→ DESCRIPTION OF THE TASK: The lines you return should be those containing the string "gear", taken from the data below.

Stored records
==================================================

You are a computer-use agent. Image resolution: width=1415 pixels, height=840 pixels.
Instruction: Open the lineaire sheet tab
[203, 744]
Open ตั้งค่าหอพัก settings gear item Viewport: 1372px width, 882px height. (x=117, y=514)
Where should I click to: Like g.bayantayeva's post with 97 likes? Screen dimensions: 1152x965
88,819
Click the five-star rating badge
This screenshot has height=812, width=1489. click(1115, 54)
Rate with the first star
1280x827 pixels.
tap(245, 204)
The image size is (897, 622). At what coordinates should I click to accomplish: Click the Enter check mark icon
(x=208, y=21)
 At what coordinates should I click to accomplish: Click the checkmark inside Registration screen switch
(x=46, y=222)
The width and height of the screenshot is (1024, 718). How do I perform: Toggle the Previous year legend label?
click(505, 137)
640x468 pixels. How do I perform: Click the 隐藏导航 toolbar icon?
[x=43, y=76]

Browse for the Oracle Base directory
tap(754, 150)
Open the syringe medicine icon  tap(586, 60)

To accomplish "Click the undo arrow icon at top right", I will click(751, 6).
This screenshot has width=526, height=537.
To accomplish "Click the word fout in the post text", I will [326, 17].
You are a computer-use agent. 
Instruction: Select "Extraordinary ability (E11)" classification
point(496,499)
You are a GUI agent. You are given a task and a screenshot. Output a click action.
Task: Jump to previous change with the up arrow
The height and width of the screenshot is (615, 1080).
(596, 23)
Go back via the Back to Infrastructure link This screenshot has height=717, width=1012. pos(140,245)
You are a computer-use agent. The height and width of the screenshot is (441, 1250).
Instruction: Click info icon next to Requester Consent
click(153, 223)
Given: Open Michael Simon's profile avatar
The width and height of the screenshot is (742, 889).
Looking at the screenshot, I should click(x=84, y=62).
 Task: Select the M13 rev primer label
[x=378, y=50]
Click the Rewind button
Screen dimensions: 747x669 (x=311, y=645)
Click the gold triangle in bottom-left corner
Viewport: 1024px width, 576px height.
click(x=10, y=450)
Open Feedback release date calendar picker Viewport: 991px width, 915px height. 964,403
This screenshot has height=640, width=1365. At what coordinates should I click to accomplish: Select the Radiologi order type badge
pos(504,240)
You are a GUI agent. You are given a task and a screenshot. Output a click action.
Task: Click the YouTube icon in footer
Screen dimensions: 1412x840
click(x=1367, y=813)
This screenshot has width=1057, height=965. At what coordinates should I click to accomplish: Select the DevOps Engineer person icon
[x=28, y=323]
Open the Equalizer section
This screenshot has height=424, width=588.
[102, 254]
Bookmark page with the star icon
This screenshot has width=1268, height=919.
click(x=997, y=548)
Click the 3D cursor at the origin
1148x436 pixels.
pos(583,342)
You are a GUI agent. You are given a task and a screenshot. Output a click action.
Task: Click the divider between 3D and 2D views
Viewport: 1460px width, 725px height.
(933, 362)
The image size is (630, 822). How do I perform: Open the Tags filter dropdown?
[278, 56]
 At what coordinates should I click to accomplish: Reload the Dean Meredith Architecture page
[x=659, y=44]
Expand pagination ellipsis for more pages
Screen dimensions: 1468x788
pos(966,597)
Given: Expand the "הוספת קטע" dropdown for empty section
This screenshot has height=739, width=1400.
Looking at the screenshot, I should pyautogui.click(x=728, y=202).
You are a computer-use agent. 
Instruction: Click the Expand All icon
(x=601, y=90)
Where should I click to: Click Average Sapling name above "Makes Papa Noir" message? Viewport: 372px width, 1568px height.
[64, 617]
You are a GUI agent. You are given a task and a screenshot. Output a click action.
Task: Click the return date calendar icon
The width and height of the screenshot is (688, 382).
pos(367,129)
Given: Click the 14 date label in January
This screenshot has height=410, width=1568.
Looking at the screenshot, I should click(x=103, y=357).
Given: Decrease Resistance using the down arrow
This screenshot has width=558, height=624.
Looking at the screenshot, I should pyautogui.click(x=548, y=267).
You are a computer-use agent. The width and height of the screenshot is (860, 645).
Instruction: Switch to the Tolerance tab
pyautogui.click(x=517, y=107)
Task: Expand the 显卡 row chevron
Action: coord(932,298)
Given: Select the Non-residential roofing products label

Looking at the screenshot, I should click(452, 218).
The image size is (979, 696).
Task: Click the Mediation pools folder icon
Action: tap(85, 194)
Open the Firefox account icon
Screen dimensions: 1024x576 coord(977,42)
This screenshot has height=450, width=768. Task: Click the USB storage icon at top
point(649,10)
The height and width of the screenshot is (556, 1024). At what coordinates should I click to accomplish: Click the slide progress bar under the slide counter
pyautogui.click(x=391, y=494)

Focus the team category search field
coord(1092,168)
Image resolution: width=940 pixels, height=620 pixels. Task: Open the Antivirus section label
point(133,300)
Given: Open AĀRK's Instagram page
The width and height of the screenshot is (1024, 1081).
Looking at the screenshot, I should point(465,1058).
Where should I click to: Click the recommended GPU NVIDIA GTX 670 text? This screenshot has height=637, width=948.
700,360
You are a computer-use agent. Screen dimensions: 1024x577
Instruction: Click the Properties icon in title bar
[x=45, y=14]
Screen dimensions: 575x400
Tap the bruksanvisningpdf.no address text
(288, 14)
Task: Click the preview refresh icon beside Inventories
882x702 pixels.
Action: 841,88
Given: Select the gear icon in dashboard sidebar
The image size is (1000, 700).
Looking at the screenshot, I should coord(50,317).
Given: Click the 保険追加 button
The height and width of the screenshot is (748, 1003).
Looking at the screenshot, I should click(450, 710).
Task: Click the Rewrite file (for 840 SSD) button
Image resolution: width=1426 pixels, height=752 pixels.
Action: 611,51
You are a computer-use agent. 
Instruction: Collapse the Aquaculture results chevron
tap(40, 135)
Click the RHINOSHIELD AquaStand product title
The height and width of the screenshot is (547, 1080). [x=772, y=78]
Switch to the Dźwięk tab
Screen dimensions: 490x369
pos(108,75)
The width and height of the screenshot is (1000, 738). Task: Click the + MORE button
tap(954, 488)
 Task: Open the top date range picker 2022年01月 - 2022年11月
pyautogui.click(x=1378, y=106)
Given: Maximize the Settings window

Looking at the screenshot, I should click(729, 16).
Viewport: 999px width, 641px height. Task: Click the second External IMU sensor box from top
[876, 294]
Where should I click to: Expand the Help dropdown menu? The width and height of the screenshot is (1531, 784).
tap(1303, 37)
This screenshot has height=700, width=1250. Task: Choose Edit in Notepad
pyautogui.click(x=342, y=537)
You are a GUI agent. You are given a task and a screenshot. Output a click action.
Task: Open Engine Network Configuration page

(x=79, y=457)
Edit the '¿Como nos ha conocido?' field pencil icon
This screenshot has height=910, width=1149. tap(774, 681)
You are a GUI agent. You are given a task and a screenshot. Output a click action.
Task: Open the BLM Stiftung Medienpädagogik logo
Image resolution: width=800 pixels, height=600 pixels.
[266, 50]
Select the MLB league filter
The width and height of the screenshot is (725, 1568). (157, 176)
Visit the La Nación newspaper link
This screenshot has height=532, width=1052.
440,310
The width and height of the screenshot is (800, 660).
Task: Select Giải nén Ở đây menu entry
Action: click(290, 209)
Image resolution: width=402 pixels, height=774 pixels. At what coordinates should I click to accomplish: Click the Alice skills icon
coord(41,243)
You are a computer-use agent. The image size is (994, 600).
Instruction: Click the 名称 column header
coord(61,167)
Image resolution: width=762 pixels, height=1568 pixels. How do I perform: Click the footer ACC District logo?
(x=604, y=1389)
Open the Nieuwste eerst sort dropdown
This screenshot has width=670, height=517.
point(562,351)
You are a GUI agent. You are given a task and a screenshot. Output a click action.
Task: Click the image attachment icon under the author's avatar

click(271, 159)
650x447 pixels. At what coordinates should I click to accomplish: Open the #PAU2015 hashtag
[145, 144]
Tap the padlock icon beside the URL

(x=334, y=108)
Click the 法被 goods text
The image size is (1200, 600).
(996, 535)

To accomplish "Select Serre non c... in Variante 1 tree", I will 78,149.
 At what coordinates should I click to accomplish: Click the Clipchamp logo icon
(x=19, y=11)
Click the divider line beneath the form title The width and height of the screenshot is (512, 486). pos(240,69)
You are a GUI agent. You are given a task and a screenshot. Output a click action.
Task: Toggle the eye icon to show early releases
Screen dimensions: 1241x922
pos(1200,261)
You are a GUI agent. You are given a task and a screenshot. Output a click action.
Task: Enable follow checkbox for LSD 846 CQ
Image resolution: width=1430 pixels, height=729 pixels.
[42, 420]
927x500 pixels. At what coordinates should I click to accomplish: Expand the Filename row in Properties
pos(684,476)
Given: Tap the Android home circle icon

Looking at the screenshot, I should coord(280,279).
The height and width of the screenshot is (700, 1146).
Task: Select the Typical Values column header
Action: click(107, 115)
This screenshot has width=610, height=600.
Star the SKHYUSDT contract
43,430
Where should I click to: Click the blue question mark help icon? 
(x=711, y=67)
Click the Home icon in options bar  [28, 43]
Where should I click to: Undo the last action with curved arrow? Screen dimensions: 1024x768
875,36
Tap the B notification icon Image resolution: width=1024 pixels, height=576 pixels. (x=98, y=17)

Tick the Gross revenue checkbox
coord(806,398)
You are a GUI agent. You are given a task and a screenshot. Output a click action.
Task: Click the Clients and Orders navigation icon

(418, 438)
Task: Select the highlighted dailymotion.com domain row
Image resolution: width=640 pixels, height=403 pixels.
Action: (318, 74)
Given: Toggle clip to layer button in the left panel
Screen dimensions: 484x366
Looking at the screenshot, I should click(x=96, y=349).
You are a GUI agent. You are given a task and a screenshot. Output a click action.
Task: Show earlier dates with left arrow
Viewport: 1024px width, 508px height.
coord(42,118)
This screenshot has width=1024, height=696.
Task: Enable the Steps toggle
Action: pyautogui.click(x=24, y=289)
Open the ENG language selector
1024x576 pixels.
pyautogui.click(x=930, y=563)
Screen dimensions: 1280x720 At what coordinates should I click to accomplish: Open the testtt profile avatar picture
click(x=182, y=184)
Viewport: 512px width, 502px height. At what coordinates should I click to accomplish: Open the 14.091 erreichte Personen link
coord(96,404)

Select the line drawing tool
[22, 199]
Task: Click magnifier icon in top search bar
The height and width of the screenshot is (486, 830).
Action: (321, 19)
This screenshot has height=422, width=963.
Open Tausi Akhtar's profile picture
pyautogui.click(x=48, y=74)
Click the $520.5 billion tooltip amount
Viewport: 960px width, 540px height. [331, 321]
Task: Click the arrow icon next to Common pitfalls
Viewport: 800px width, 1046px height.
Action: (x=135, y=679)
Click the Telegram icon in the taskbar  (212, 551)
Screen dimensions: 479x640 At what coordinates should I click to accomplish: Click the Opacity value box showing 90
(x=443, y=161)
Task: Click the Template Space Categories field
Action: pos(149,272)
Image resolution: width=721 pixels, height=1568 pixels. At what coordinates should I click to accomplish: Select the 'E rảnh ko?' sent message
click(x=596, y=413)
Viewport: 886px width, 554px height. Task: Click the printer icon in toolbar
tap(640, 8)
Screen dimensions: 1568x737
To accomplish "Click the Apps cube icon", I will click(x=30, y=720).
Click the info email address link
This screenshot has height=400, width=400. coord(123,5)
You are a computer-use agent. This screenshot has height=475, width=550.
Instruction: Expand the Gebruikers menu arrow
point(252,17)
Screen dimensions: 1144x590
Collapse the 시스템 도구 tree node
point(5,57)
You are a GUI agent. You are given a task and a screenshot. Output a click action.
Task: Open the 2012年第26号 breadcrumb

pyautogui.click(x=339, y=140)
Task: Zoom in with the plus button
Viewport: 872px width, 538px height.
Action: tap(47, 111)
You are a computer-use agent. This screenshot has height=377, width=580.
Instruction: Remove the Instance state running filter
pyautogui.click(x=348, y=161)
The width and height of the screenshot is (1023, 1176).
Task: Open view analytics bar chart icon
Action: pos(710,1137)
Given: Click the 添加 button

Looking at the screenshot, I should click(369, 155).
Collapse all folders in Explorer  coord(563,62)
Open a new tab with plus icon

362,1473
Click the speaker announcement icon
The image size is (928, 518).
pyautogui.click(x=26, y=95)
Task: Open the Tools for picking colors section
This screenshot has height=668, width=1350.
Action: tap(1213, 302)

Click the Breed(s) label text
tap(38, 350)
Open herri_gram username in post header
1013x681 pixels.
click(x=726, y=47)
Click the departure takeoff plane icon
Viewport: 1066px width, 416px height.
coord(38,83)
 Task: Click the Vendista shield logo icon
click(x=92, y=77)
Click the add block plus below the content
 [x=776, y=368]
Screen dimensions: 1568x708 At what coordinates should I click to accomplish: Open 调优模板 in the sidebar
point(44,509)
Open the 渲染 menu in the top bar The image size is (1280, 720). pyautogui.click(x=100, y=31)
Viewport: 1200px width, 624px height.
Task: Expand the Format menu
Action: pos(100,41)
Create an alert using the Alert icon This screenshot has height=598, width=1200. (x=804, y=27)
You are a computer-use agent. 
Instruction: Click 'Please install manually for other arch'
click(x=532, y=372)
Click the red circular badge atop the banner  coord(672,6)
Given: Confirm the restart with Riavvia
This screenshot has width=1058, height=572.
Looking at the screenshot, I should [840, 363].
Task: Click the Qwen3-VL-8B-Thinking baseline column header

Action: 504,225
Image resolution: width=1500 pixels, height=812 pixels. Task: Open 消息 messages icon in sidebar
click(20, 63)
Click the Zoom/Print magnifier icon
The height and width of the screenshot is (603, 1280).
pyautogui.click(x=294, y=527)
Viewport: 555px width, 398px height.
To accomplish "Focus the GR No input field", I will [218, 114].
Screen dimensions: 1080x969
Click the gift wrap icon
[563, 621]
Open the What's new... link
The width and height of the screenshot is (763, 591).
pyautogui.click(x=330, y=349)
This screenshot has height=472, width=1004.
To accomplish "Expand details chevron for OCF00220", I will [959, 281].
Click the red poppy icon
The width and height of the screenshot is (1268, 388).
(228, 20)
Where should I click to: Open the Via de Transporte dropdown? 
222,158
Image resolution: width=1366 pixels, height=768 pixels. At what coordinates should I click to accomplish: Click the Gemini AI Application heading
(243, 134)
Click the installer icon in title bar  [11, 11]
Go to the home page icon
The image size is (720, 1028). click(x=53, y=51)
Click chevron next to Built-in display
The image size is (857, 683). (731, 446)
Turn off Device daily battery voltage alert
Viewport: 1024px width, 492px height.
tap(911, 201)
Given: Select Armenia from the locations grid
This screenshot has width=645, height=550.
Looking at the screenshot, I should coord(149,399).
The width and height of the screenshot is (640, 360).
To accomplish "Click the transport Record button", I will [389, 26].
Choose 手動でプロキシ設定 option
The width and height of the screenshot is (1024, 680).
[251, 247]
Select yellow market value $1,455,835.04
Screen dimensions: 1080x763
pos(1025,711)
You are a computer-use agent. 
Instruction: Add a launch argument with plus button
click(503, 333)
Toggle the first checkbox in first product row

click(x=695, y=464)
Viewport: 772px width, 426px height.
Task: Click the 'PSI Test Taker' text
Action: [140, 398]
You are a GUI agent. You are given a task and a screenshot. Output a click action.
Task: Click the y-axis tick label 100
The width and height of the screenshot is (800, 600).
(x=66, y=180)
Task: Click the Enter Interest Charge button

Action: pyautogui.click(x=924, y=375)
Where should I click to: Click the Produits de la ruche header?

==================================================

→ ANSWER SECTION:
Open ตั้งค่าหอพัก settings gear item Viewport: 1372px width, 882px height. (x=117, y=514)
Given: Select the gear icon in dashboard sidebar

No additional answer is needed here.